Reproduce the entries starting at the line containing "Cañaguate (27, 54)" and ending at the end of the entries, swapping "Dicionário" for "Dictionary" and leaving everything else unchanged. Omit the pictures from your answer.

Begin

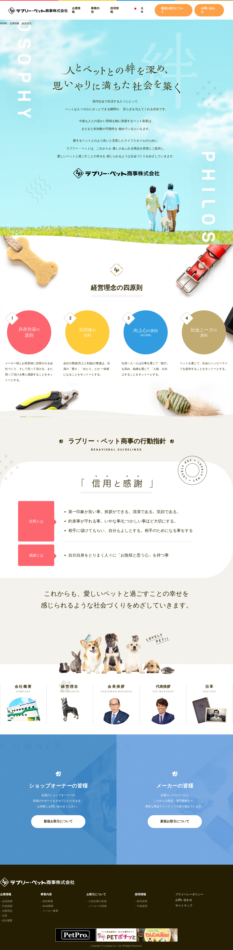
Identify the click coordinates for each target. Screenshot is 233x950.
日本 (142, 10)
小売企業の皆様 (97, 901)
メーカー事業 (50, 910)
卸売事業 (48, 901)
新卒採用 (142, 901)
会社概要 (7, 920)
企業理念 (7, 910)
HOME (3, 23)
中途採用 (142, 906)
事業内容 (95, 10)
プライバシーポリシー (189, 894)
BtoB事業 (48, 906)
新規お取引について (58, 821)
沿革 (4, 915)
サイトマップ (183, 905)
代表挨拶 (7, 906)
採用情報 (114, 10)
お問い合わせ (208, 10)
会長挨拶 (7, 901)
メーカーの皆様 (97, 906)
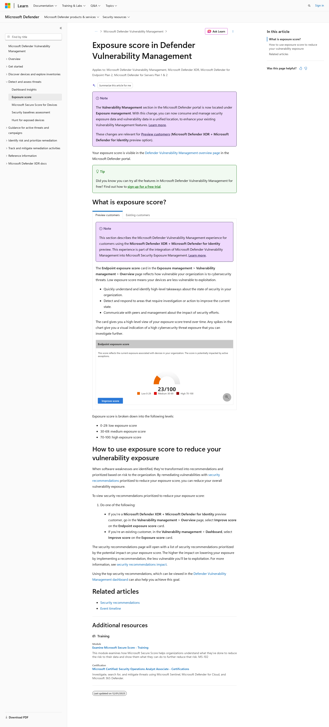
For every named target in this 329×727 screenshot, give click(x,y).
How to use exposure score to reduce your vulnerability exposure (293, 46)
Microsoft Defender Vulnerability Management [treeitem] (29, 48)
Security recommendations (120, 602)
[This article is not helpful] (305, 68)
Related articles (278, 54)
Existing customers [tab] (138, 215)
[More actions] (233, 31)
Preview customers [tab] (107, 215)
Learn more (157, 125)
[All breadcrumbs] (96, 31)
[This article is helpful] (300, 68)
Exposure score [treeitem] (21, 97)
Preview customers (155, 134)
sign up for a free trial (144, 186)
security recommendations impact (142, 564)
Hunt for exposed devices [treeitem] (28, 120)
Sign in (319, 5)
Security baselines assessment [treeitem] (31, 112)
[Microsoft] (7, 5)
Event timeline (110, 608)
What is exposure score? (285, 39)
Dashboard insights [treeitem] (24, 89)
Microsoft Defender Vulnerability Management (133, 31)
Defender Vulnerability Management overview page (182, 152)
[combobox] (33, 37)
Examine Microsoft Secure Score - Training (120, 647)
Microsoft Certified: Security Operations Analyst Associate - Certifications (140, 669)
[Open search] (309, 5)
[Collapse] (60, 28)
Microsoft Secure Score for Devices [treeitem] (34, 105)
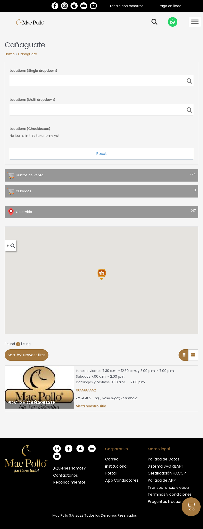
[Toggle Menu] (195, 22)
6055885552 (86, 390)
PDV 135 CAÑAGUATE (31, 402)
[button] (101, 274)
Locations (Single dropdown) (33, 70)
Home (10, 54)
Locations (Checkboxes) (30, 128)
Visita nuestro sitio (91, 406)
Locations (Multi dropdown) (32, 99)
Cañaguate (27, 54)
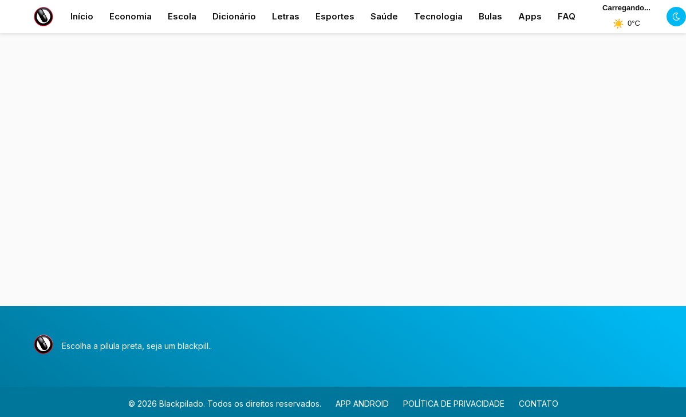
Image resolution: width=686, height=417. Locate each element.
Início (81, 16)
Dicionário (234, 16)
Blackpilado (181, 403)
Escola (182, 16)
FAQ (566, 16)
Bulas (490, 16)
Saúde (384, 16)
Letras (285, 16)
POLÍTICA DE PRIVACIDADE (453, 403)
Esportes (335, 16)
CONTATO (538, 403)
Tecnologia (438, 16)
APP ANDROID (362, 403)
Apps (530, 16)
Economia (130, 16)
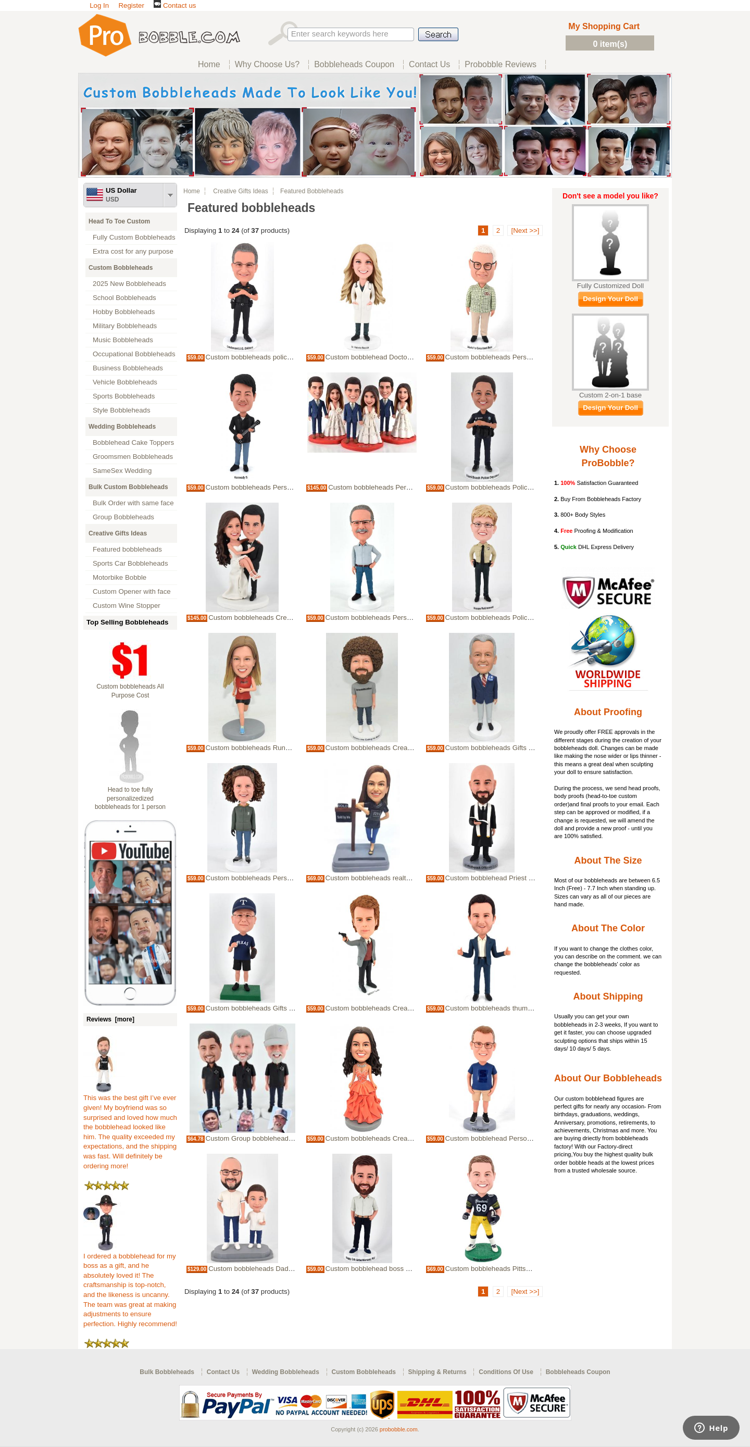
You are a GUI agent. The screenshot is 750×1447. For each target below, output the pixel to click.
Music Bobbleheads (123, 340)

End

§ **The output**:
Cañaguate (27, 54)
Image resolution: width=686, height=417. Locate each element.
Início (81, 16)
Dictionary (234, 16)
Blackpilado (181, 403)
Escola (182, 16)
FAQ (566, 16)
Bulas (490, 16)
Saúde (384, 16)
Letras (285, 16)
POLÍTICA DE PRIVACIDADE (453, 403)
Esportes (335, 16)
CONTATO (538, 403)
Tecnologia (438, 16)
APP ANDROID (362, 403)
Apps (530, 16)
Economia (130, 16)
You are a GUI agent. The screenshot is 750×1447. For each target below, output the pixel to click.
Music Bobbleheads (123, 340)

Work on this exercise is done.